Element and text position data
------------------------------------------------

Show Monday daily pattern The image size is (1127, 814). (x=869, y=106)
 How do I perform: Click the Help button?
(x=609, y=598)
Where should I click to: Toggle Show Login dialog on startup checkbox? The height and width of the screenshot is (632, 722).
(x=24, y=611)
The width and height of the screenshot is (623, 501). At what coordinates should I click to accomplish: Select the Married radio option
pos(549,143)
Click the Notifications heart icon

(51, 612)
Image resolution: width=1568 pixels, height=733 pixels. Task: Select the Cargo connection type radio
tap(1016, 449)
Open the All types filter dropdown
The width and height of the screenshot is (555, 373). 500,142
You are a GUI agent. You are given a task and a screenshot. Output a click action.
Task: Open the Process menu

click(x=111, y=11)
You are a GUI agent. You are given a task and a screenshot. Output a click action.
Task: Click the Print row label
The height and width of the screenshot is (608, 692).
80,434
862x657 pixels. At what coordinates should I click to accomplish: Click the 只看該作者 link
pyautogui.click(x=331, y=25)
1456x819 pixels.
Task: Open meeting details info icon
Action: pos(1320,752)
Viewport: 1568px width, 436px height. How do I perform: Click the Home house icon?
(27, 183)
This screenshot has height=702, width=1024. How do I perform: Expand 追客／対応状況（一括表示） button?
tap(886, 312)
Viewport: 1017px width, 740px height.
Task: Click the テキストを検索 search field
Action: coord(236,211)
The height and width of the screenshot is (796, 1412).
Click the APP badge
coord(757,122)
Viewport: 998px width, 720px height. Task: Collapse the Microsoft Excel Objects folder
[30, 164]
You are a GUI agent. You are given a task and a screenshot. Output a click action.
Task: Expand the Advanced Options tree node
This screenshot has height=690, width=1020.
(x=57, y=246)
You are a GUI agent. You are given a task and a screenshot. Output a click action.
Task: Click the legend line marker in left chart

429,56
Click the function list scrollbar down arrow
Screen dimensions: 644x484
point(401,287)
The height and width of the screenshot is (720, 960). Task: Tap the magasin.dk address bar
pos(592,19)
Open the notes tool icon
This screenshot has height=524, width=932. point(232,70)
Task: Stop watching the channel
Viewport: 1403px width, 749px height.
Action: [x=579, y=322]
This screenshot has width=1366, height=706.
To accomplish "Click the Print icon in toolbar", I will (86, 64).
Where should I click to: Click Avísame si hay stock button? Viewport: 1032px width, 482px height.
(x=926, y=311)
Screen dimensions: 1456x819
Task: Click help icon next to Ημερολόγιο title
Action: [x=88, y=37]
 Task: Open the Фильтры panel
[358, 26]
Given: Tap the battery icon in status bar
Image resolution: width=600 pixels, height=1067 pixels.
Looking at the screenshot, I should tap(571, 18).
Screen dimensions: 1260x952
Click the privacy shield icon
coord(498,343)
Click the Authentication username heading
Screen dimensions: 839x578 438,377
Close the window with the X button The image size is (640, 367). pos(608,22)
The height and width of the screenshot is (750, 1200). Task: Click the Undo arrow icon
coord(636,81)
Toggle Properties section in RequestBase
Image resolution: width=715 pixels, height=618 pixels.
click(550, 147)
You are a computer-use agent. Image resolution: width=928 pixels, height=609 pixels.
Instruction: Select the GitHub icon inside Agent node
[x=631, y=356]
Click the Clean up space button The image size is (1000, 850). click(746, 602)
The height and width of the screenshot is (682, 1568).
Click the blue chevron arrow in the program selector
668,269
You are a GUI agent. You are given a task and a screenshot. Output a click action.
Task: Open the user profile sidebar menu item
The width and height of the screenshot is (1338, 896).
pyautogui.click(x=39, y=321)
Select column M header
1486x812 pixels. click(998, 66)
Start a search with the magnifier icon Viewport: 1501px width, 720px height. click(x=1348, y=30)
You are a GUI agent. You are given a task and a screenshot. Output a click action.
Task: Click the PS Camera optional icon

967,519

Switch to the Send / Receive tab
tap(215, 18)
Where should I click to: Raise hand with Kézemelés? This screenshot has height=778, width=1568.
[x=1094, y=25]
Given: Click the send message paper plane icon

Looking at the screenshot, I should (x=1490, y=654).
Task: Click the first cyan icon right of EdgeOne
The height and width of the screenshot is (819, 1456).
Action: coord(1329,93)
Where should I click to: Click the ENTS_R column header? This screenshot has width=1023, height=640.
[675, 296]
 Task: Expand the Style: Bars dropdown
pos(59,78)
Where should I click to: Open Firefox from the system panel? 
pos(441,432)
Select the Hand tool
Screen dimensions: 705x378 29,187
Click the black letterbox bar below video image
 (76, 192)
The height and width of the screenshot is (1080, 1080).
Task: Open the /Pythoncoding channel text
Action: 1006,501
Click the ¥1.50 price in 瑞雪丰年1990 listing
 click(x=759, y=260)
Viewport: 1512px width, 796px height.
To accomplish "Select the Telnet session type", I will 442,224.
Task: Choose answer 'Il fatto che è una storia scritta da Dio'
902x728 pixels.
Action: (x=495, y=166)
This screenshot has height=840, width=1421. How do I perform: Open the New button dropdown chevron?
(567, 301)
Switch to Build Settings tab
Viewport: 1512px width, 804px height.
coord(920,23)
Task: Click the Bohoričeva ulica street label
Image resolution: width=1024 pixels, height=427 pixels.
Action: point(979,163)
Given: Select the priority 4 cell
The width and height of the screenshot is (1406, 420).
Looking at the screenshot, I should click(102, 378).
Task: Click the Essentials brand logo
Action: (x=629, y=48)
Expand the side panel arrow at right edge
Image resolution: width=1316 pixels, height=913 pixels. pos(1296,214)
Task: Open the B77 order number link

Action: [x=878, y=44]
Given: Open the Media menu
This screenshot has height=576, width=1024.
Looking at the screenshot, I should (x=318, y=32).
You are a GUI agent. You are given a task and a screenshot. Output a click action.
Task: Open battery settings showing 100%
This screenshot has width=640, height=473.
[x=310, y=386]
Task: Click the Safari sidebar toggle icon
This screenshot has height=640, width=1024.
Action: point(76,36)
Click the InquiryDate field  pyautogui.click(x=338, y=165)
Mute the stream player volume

------------------------------------------------

**WHAT YOU NEED TO DO**
Update the data above by replacing "GUI agent" with "interface agent" wherever it occurs, and leave everything else unchanged.

**REPLY TO THE TASK**
Show Monday daily pattern The image size is (1127, 814). (x=869, y=106)
 How do I perform: Click the Help button?
(x=609, y=598)
Where should I click to: Toggle Show Login dialog on startup checkbox? The height and width of the screenshot is (632, 722).
(x=24, y=611)
The width and height of the screenshot is (623, 501). At what coordinates should I click to accomplish: Select the Married radio option
pos(549,143)
Click the Notifications heart icon

(51, 612)
Image resolution: width=1568 pixels, height=733 pixels. Task: Select the Cargo connection type radio
tap(1016, 449)
Open the All types filter dropdown
The width and height of the screenshot is (555, 373). 500,142
You are a interface agent. You are given a task and a screenshot. Output a click action.
Task: Open the Process menu

click(x=111, y=11)
You are a interface agent. You are given a task and a screenshot. Output a click action.
Task: Click the Print row label
The height and width of the screenshot is (608, 692).
80,434
862x657 pixels. At what coordinates should I click to accomplish: Click the 只看該作者 link
pyautogui.click(x=331, y=25)
1456x819 pixels.
Task: Open meeting details info icon
Action: pos(1320,752)
Viewport: 1568px width, 436px height. How do I perform: Click the Home house icon?
(27, 183)
This screenshot has height=702, width=1024. How do I perform: Expand 追客／対応状況（一括表示） button?
tap(886, 312)
Viewport: 1017px width, 740px height.
Task: Click the テキストを検索 search field
Action: coord(236,211)
The height and width of the screenshot is (796, 1412).
Click the APP badge
coord(757,122)
Viewport: 998px width, 720px height. Task: Collapse the Microsoft Excel Objects folder
[30, 164]
You are a interface agent. You are given a task and a screenshot. Output a click action.
Task: Expand the Advanced Options tree node
This screenshot has height=690, width=1020.
(x=57, y=246)
You are a interface agent. You are given a task and a screenshot. Output a click action.
Task: Click the legend line marker in left chart

429,56
Click the function list scrollbar down arrow
Screen dimensions: 644x484
point(401,287)
The height and width of the screenshot is (720, 960). Task: Tap the magasin.dk address bar
pos(592,19)
Open the notes tool icon
This screenshot has height=524, width=932. point(232,70)
Task: Stop watching the channel
Viewport: 1403px width, 749px height.
Action: [x=579, y=322]
This screenshot has width=1366, height=706.
To accomplish "Click the Print icon in toolbar", I will (86, 64).
Where should I click to: Click Avísame si hay stock button? Viewport: 1032px width, 482px height.
(x=926, y=311)
Screen dimensions: 1456x819
Task: Click help icon next to Ημερολόγιο title
Action: [x=88, y=37]
 Task: Open the Фильтры panel
[358, 26]
Given: Tap the battery icon in status bar
Image resolution: width=600 pixels, height=1067 pixels.
Looking at the screenshot, I should tap(571, 18).
Screen dimensions: 1260x952
Click the privacy shield icon
coord(498,343)
Click the Authentication username heading
Screen dimensions: 839x578 438,377
Close the window with the X button The image size is (640, 367). pos(608,22)
The height and width of the screenshot is (750, 1200). Task: Click the Undo arrow icon
coord(636,81)
Toggle Properties section in RequestBase
Image resolution: width=715 pixels, height=618 pixels.
click(550, 147)
You are a computer-use agent. Image resolution: width=928 pixels, height=609 pixels.
Instruction: Select the GitHub icon inside Agent node
[x=631, y=356]
Click the Clean up space button The image size is (1000, 850). click(746, 602)
The height and width of the screenshot is (682, 1568).
Click the blue chevron arrow in the program selector
668,269
You are a interface agent. You are given a task and a screenshot. Output a click action.
Task: Open the user profile sidebar menu item
The width and height of the screenshot is (1338, 896).
pyautogui.click(x=39, y=321)
Select column M header
1486x812 pixels. click(998, 66)
Start a search with the magnifier icon Viewport: 1501px width, 720px height. click(x=1348, y=30)
You are a interface agent. You are given a task and a screenshot. Output a click action.
Task: Click the PS Camera optional icon

967,519

Switch to the Send / Receive tab
tap(215, 18)
Where should I click to: Raise hand with Kézemelés? This screenshot has height=778, width=1568.
[x=1094, y=25]
Given: Click the send message paper plane icon

Looking at the screenshot, I should (x=1490, y=654).
Task: Click the first cyan icon right of EdgeOne
The height and width of the screenshot is (819, 1456).
Action: coord(1329,93)
Where should I click to: Click the ENTS_R column header? This screenshot has width=1023, height=640.
[675, 296]
 Task: Expand the Style: Bars dropdown
pos(59,78)
Where should I click to: Open Firefox from the system panel? 
pos(441,432)
Select the Hand tool
Screen dimensions: 705x378 29,187
Click the black letterbox bar below video image
 (76, 192)
The height and width of the screenshot is (1080, 1080).
Task: Open the /Pythoncoding channel text
Action: 1006,501
Click the ¥1.50 price in 瑞雪丰年1990 listing
 click(x=759, y=260)
Viewport: 1512px width, 796px height.
To accomplish "Select the Telnet session type", I will 442,224.
Task: Choose answer 'Il fatto che è una storia scritta da Dio'
902x728 pixels.
Action: (x=495, y=166)
This screenshot has height=840, width=1421. How do I perform: Open the New button dropdown chevron?
(567, 301)
Switch to Build Settings tab
Viewport: 1512px width, 804px height.
coord(920,23)
Task: Click the Bohoričeva ulica street label
Image resolution: width=1024 pixels, height=427 pixels.
Action: point(979,163)
Given: Select the priority 4 cell
The width and height of the screenshot is (1406, 420).
Looking at the screenshot, I should click(102, 378).
Task: Click the Essentials brand logo
Action: (x=629, y=48)
Expand the side panel arrow at right edge
Image resolution: width=1316 pixels, height=913 pixels. pos(1296,214)
Task: Open the B77 order number link

Action: [x=878, y=44]
Given: Open the Media menu
This screenshot has height=576, width=1024.
Looking at the screenshot, I should (x=318, y=32).
You are a interface agent. You are given a task and a screenshot. Output a click action.
Task: Open battery settings showing 100%
This screenshot has width=640, height=473.
[x=310, y=386]
Task: Click the Safari sidebar toggle icon
This screenshot has height=640, width=1024.
Action: point(76,36)
Click the InquiryDate field  pyautogui.click(x=338, y=165)
Mute the stream player volume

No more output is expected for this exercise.